Owsley County Alliance for Recreation and Entertainment, Inc. – $305,844 Cleanup Grant will be used to clean up the Booneville/Seale Theater located at 165 North Mulberry Street in the City of Booneville. The cleanup site was constructed in 1947 and operated as a movie theater until 1985. The site has been vacant and primarily used as storage by the former owners since 1985. It is contaminated with metals and inorganic contaminants. Grant funds also will be used to support community outreach activities.

The list of the fiscal year 2021 applicants selected for funding is available here: https://www.epa.gov/brownfields/applicants-selected-fy-2021-brownfields-multipurpose-assessment-and-cleanup-grants.

EPA anticipates that it will award the grants once all legal and administrative requirements are satisfied by the selected recipients.

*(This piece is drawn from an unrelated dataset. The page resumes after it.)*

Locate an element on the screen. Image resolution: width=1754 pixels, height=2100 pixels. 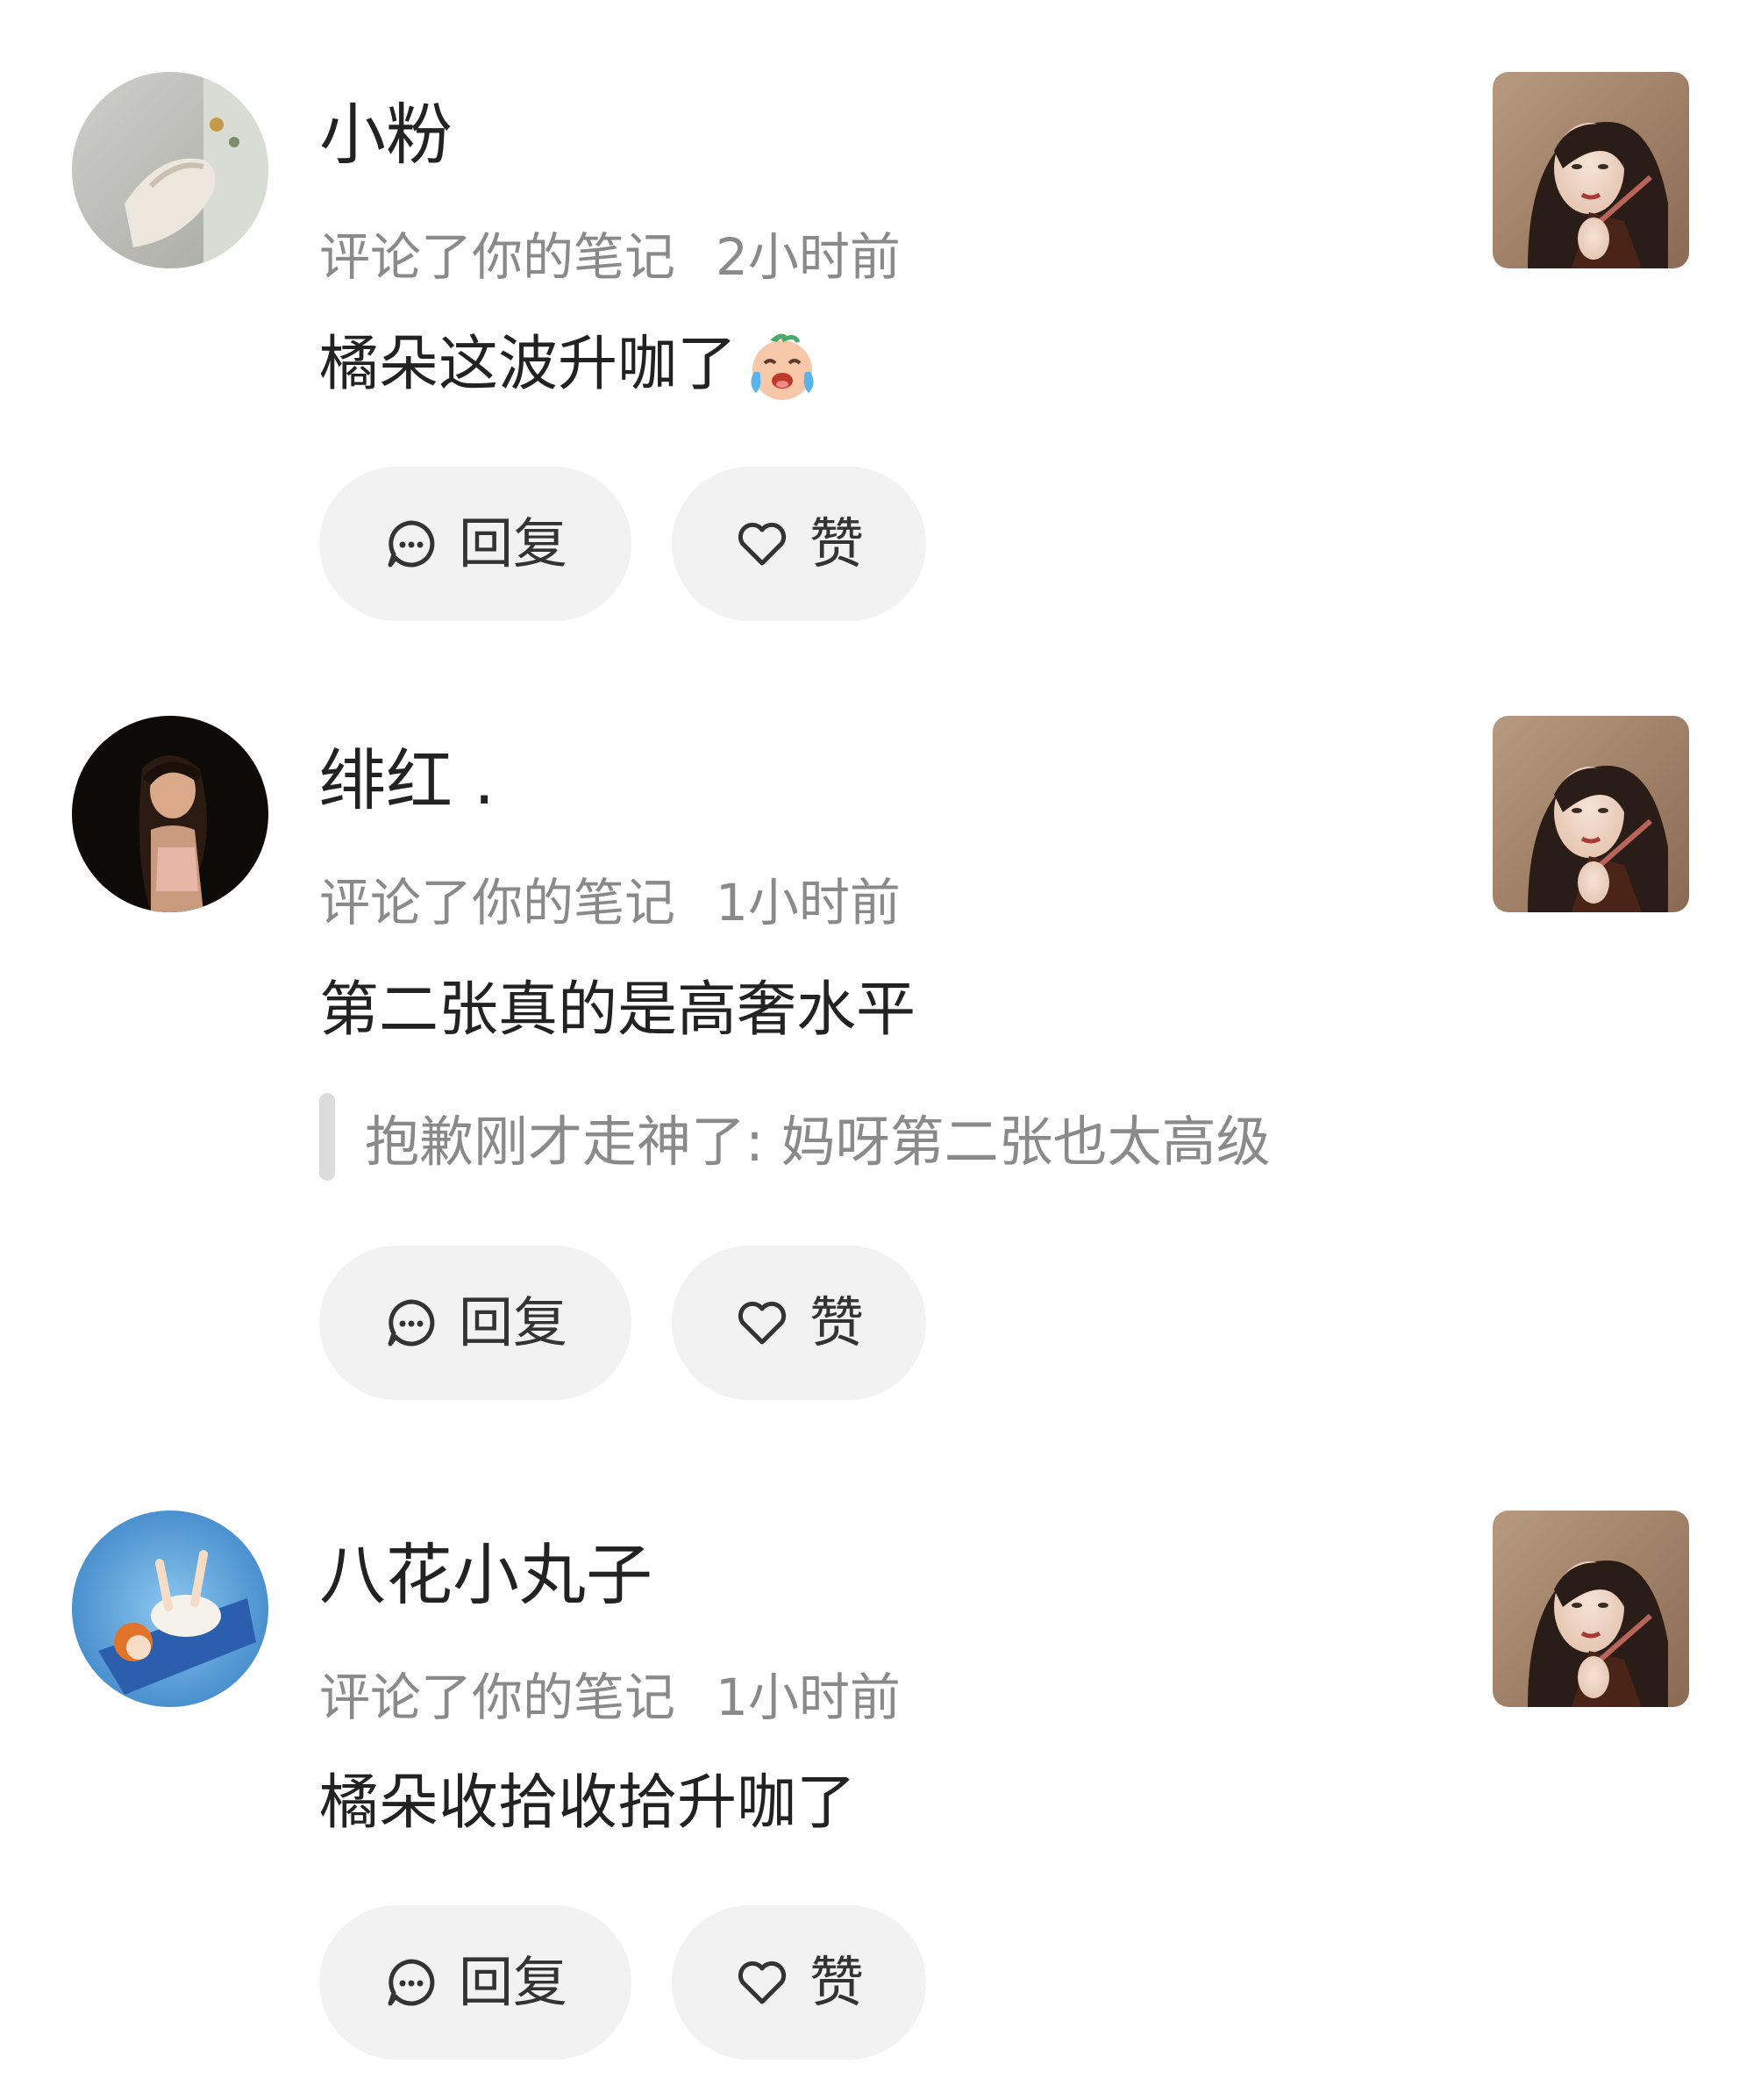
comment-body: 第二张真的是高奢水平 is located at coordinates (618, 1010).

Since its inception in 1995, EPA’s Brownfields Program has provided nearly $1.76 billion in grants to assess and clean up contaminated properties and return them to productive reuse. This has led to significant benefits for communities across the country. For example,

  • To date, communities participating in the Brownfields Program have been able to attract more than $34.4 billion in cleanup and redevelopment funding after receiving Brownfields funds. This has led to over 175,500 jobs in cleanup, construction, and redevelopment.
  • Based on grant recipient reporting, recipients leveraged on average $20.13 for each EPA Brownfields dollar and 10.3 jobs per $100,000 of EPA Brownfield Grant funds expended on assessment, cleanup, and revolving loan fund cooperative agreements.
  • In addition, an academic peer-reviewed study has found that residential properties near brownfield sites increased in value by 5% to 15.2% as a result of cleanup activities.
  • Finally, analyzing data near 48 brownfields, EPA found an estimated $29 million to $97 million in additional tax revenue for local governments in a single year after cleanup—2 to 7 times more than the $12.4 million EPA contributed to the cleanup of those brownfield sites.